[MM ZOOM] Génération Z : une santé mentale fragilisée
[MM ZOOM] Génération Z : une santé mentale fragilisée
La Génération Z arrive sur le marché du travail avec un rapport au monde profondément marqué par l’instabilité. Crises sanitaires, climatiques, économiques, tensions géopolitiques : pour ces jeunes adultes, l’incertitude n’est pas une parenthèse, mais un cadre de référence. Comme le montre l’article d’Élodie Gentina, cette accumulation de chocs a durablement fragilisé leur santé mentale et influencé leur manière d’envisager le travail, l’avenir et leur place dans la société.
Une construction identitaire sous pression
Contrairement aux générations précédentes, la Génération Z s’est construite dans un climat où l’anxiété et l’isolement ont été des expériences fondatrices. Cette réalité se traduit aujourd’hui par une vulnérabilité émotionnelle plus marquée, qui dépasse largement la sphère personnelle pour s’inviter dans la vie professionnelle.
Les chiffres sont éloquents :
- 20 % des jeunes de la Gen Z déclarent avoir été tellement stressés qu’ils n’ont pas pu travailler,
- contre 11 % pour la génération précédente.
En France, moins d’un étudiant sur deux (45 %) estime être en bonne santé mentale. Cette détresse se manifeste par un sentiment de solitude accru, une anxiété persistante et des difficultés à se projeter durablement dans le monde du travail.

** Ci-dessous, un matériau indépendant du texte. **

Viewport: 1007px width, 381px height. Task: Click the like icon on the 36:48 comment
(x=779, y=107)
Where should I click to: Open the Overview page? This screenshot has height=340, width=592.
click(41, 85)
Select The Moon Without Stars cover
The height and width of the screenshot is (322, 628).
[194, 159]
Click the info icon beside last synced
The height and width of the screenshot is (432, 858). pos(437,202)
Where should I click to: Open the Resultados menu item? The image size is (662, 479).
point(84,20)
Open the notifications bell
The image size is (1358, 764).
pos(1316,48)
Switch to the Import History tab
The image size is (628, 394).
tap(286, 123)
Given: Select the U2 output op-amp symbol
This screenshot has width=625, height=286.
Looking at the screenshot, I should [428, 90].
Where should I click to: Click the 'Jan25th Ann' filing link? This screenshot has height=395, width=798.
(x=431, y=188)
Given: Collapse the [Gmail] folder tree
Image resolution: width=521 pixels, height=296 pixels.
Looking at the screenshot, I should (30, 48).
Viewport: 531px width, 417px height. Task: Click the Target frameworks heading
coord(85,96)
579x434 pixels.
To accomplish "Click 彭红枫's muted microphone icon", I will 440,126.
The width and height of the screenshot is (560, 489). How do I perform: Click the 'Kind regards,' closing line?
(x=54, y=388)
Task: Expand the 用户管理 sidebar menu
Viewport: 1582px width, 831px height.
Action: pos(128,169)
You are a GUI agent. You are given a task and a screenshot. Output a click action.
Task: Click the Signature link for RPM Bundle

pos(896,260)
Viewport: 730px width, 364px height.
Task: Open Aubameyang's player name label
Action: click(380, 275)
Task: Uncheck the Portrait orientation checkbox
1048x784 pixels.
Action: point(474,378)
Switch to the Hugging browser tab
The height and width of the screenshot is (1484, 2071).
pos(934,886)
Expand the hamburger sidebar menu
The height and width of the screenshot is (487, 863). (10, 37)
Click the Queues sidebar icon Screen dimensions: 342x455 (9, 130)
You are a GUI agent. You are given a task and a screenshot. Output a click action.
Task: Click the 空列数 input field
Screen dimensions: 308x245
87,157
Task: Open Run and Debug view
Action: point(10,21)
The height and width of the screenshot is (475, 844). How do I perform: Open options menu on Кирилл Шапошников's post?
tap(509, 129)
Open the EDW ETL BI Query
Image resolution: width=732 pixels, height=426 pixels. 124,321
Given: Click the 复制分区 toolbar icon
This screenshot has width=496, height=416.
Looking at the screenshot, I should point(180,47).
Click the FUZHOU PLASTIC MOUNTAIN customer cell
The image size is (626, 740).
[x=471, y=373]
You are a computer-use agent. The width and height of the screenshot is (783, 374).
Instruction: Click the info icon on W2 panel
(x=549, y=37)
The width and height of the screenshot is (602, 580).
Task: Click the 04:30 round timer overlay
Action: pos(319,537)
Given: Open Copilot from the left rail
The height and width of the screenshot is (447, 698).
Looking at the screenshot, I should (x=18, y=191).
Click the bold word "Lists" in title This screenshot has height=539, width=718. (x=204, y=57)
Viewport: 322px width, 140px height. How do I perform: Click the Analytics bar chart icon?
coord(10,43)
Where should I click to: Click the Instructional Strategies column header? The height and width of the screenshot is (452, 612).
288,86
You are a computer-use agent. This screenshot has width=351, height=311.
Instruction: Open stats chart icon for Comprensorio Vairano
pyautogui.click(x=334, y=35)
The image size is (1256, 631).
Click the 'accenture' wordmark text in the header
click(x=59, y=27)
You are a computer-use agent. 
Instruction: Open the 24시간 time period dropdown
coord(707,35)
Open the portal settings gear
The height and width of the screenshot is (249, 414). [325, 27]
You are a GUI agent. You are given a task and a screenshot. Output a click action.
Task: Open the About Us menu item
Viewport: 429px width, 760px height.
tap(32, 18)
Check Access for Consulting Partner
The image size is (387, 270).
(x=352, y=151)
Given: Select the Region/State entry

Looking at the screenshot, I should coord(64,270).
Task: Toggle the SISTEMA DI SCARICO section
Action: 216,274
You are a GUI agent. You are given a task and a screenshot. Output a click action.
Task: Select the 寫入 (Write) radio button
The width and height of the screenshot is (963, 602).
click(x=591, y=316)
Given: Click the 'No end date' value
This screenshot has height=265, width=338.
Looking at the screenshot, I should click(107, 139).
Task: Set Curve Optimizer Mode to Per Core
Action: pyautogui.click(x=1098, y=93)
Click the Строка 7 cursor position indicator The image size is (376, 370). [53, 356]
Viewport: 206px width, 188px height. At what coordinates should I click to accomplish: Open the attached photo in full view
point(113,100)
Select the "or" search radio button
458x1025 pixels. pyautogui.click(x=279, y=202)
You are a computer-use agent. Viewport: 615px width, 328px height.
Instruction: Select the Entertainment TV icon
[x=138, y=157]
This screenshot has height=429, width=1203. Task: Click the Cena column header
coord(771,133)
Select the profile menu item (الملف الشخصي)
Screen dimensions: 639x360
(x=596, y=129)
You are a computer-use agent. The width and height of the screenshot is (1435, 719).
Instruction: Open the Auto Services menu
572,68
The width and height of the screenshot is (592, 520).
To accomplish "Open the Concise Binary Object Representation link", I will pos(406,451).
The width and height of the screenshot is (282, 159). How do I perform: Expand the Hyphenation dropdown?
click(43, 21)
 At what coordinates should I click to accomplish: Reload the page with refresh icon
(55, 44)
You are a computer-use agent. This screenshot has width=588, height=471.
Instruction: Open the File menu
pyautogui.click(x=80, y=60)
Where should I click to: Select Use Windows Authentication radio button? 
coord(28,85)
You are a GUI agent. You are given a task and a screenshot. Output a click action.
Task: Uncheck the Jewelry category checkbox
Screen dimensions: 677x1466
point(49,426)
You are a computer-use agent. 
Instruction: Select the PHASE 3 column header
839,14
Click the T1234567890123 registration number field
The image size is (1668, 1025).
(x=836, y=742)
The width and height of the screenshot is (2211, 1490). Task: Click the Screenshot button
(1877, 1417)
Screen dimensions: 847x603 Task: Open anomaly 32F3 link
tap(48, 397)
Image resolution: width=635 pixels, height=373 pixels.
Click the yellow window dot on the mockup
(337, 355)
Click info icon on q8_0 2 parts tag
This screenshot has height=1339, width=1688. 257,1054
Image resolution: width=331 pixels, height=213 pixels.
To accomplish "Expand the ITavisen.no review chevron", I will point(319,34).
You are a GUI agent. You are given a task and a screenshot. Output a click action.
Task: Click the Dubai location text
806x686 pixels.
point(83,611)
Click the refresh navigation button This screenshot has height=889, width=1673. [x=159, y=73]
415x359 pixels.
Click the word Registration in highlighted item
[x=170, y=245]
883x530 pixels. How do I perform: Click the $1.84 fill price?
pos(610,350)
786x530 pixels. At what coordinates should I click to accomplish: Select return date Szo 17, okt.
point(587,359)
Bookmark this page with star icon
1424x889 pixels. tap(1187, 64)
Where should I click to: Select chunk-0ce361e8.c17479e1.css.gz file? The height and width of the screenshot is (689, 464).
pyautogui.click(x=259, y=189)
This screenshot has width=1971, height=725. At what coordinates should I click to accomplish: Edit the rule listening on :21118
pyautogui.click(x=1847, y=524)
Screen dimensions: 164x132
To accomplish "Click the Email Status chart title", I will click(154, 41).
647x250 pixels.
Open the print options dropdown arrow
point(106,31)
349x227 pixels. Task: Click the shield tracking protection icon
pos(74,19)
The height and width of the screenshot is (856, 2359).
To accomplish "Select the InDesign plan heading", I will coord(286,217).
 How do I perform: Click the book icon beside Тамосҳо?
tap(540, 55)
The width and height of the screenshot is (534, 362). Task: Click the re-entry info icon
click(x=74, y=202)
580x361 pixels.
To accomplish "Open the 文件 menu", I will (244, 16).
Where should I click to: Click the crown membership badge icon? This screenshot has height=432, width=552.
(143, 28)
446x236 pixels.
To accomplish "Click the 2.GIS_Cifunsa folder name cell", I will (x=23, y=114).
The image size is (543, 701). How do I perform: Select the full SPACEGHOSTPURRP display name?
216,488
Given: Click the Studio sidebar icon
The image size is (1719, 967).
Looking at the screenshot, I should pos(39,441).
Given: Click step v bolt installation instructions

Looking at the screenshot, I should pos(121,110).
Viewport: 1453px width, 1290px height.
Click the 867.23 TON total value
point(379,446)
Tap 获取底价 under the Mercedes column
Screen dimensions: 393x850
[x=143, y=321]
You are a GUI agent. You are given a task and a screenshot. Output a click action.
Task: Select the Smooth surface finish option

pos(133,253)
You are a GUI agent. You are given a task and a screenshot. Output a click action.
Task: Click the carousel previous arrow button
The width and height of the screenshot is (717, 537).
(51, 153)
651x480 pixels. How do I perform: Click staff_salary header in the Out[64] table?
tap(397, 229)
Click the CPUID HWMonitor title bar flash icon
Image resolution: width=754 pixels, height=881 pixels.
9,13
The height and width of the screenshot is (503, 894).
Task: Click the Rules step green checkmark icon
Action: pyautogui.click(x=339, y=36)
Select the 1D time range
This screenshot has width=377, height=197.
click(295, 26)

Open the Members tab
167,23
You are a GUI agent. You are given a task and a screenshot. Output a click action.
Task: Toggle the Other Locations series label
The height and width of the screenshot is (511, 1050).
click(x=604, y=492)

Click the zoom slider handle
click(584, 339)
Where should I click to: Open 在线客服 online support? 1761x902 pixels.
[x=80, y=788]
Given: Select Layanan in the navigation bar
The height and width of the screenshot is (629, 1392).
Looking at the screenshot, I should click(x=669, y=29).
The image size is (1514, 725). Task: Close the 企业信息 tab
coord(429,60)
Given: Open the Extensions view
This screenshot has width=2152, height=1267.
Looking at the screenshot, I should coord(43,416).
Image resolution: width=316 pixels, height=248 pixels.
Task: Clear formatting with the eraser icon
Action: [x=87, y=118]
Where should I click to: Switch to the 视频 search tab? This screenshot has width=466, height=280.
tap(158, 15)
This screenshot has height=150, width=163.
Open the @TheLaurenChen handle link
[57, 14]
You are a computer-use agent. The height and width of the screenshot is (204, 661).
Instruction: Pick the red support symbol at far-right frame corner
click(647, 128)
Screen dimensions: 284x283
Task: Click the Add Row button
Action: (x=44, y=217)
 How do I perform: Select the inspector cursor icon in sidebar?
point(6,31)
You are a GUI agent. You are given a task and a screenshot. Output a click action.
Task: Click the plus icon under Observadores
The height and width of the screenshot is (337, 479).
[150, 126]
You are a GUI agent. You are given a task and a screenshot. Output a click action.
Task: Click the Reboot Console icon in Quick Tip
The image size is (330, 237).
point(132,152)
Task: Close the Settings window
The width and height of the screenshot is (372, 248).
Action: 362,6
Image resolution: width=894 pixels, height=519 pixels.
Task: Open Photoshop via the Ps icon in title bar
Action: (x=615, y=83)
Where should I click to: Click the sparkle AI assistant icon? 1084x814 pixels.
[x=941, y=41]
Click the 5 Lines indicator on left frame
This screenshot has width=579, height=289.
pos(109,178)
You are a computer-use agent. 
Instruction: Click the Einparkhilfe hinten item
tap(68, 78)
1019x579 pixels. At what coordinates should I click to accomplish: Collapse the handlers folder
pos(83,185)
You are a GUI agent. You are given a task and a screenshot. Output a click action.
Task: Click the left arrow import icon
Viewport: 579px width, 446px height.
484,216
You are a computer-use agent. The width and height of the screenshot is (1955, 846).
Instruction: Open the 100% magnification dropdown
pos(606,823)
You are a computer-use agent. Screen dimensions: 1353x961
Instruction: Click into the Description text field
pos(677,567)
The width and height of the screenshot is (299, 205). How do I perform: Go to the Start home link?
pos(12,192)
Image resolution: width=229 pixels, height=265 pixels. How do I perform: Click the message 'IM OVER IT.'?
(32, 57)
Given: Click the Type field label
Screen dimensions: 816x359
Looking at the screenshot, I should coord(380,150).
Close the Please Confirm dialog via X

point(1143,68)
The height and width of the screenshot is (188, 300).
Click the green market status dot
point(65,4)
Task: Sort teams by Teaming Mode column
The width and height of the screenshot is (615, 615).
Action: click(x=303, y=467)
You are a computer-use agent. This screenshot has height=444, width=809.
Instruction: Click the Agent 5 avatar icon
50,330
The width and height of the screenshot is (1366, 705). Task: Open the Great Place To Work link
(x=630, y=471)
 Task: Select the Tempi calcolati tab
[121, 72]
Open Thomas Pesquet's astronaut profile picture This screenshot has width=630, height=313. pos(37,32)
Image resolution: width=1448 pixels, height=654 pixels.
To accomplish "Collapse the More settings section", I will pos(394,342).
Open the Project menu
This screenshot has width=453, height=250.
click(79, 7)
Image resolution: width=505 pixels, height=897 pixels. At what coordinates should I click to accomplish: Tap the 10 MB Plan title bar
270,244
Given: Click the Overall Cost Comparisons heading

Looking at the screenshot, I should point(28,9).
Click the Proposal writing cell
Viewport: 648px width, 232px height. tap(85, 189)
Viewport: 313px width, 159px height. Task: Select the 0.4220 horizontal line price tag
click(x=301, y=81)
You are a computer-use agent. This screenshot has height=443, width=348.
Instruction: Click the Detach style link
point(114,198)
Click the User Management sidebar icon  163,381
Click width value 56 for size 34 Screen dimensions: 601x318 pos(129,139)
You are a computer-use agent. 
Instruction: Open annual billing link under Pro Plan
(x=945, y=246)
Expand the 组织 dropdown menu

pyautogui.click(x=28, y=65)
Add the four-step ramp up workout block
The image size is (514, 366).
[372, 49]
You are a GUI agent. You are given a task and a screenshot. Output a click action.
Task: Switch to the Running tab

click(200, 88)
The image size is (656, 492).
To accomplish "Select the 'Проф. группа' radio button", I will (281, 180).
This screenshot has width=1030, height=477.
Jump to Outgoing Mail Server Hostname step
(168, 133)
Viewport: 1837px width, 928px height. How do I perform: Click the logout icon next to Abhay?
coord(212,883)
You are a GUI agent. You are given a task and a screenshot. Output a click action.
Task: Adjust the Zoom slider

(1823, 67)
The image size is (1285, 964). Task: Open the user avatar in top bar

Deux facteurs clés de fragilisation
L’article d’Élodie Gentina met en lumière deux déterminants majeurs de cette fragilité psychique.
L’éco-anxiété :
- 34 % des 18-24 ans se disent anxieux pour l’avenir, soit 4 points de plus que la moyenne mondiale. Cette anxiété ne repose pas sur un événement vécu, mais sur une anticipation permanente d’un futur perçu comme menaçant. Elle influence jusqu’aux choix de vie les plus intimes : certains jeunes renoncent à l’idée d’avoir des enfants, par crainte du monde à venir.
La dépendance aux écrans :
- 77 % des 18-24 ans déclarent scroller machinalement dès le réveil, contre 45 % de l’ensemble des Français. Une étude menée auprès de 463 adolescents révèle que 78 % des moins de 25 ans se disent angoissés à l’idée de perdre leur smartphone. L’hyperconnexion, loin d’apaiser, entretient un état de tension permanente et renforce les comparaisons sociales, le sentiment d’urgence et la difficulté à décrocher mentalement.
Un angle mort encore présent dans l’entreprise
Malgré ces constats, la santé mentale reste largement absente des discours et des pratiques managériales. Les entreprises parlent volontiers de qualité de vie au travail, de RSE ou de bien-être, mais abordent rarement l’état psychique réel de leurs collaborateurs, en particulier les plus jeunes.
Or, pour la Génération Z, le bien-être psychologique prime désormais sur la stabilité professionnelle. Cette hiérarchie des priorités marque un véritable changement de paradigme. Le travail n’est plus seulement un vecteur de sécurité ou de statut, mais un espace qui doit préserver l’équilibre mental et émotionnel.
Le rôle clé du management
Face à cette fragilité croissante, le management a un rôle décisif à jouer. Créer un climat de sécurité psychologique, ouvrir des espaces de parole, accepter l’expression des vulnérabilités sans les stigmatiser : autant de leviers essentiels pour prévenir les risques psychosociaux et accompagner durablement les jeunes générations.
Dans ce contexte, le manager devient un repère stable dans un environnement incertain. En reconnaissant la réalité des fragilités plutôt qu’en les minimisant, il peut contribuer à transformer l’entreprise en une véritable « entreprise santé », selon l’expression d’Élodie Gentina. Une organisation qui intègre pleinement, au cœur de sa stratégie, le triptyque indissociable : bien-être physique, mental et social.